California’s offset use is currently limited to 4 per cent of an entity’s compliance obligation for the current period 2021–2025 (decreasing from 8 per cent during 2013–2020), but this usage limit will rise to 6 per cent for 2026–2030. As of mid-July 2022, nearly 240 million ARB offsets have been issued in California, with almost 50 million still in circulation.[22]
OFFSET USE INTERNATIONALLY – THE INTERNATIONAL CARBON ACTION PARTNERSHIP
How does Canada — and its provinces — measure up internationally? In January 2023, the International Carbon Partnership published Offset Use Across Emissions Trading Systems. The 2023 report stated:
Many ETSs [Emission Trading Systems] worldwide…have at some point included offset provisions in their system design. Systems being developed, such as in Colombia and Vietnam, are considering how they could integrate offsets. Over time, systems have tended both towards an increased use of domestically- over internationally-sourced offsets and towards the development of self-established rather than independently administered crediting mechanisms. Approaches to offsets differ in other ways, including the geographical and sectoral scope, the level of reliance on offsets, and methodologies (or ‘protocols’) for offset generation. Several systems have chosen, either from the outset or subsequently, not to include offset provisions — these include Germany, Austria, the UK ETS, Switzerland, the EU ETS, Nova Scotia, and Massachusetts.[23]
The figure below provides an overview of offset use in current ETSs.[24]
The EU ETS experience is summarized in the report. During the first phase (2005–2007), regulated entities were allowed unlimited use of credits, except for those from large hydropower projects and land use, land-use change, and forestry projects.
However, in practice no offsets were used due to the allowance price crash at the end of phase one. “In phase two (2008–2012), after the EU ETS cap was tightened, offsets became an attractive option, but concerns circulated about the additionality and environmental integrity of some project types. The EU consequently restricted offsets of certain types by introducing qualitative criteria and banned credits from industrial gas projects.”[25]

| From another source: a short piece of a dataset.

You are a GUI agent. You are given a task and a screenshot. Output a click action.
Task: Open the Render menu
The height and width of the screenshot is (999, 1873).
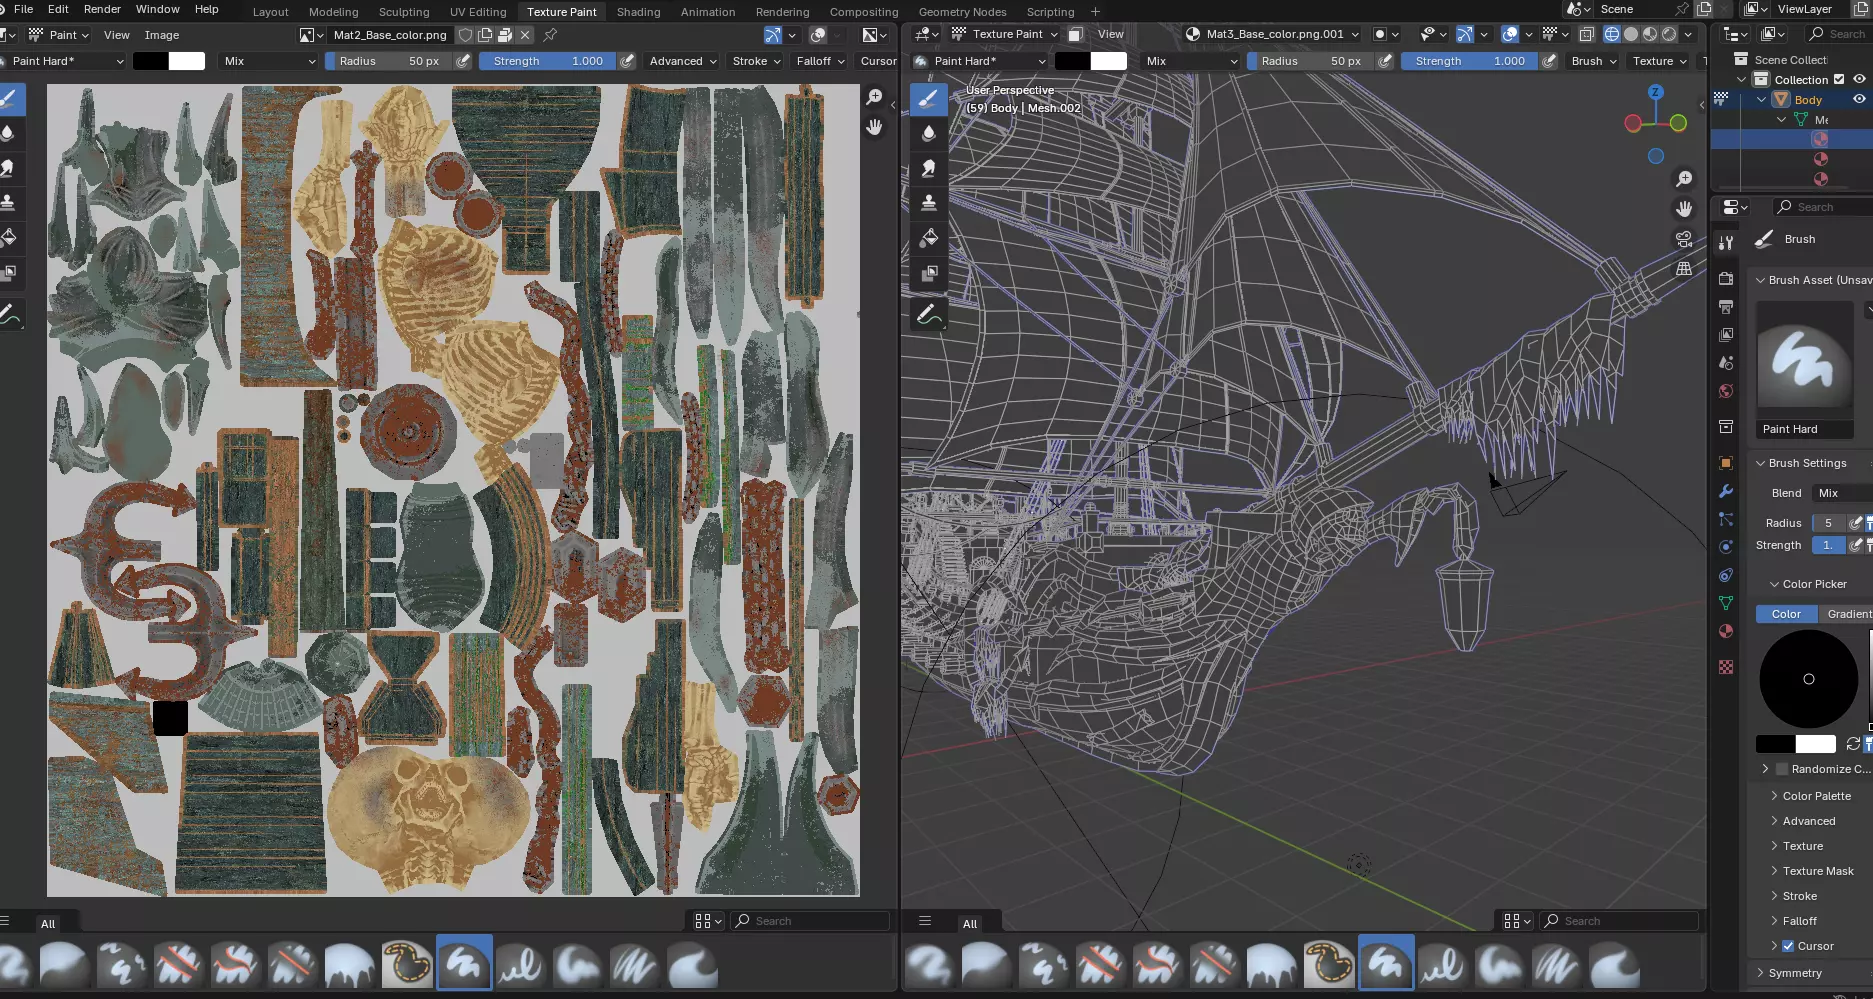tap(102, 9)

The EU experience illustrates the importance of a market with prices that support the development of offset projects and of a robust set of criteria for project development to ensure continued public support.
THE ROLE OF OFFSETS IN NET-ZERO – AND THE CONTROVERSIES SURROUNDING THEM
There is a growing consensus concerning the role of offsets in a net-zero world. For example, Bloomberg states:
“Few organizations can reach their net-zero goals solely via emission-reduction initiatives. Most are left with some residual emissions, which they can neutralize with carbon offsets.”[26]
However, despite this growing consensus, the use of offsets continues to be criticized for a number of reasons, including:
- Offsets may delay active emissions reductions — they should only be considered after all means of GHGe reduction and elimination have been exhausted.
- Offsets may lead to inappropriate quantification of emission reductions of projects.
- Offsets may result in potential double-counting of emission reductions.
- Using offsets creates a disincentive to take mitigation action.
The criticism of offsets in part can sometimes result from the different role that offsets play in reporting GHG reductions and providing incentives and financing to GHGe entities to reduce their GHGe. The following example illustrates these different roles.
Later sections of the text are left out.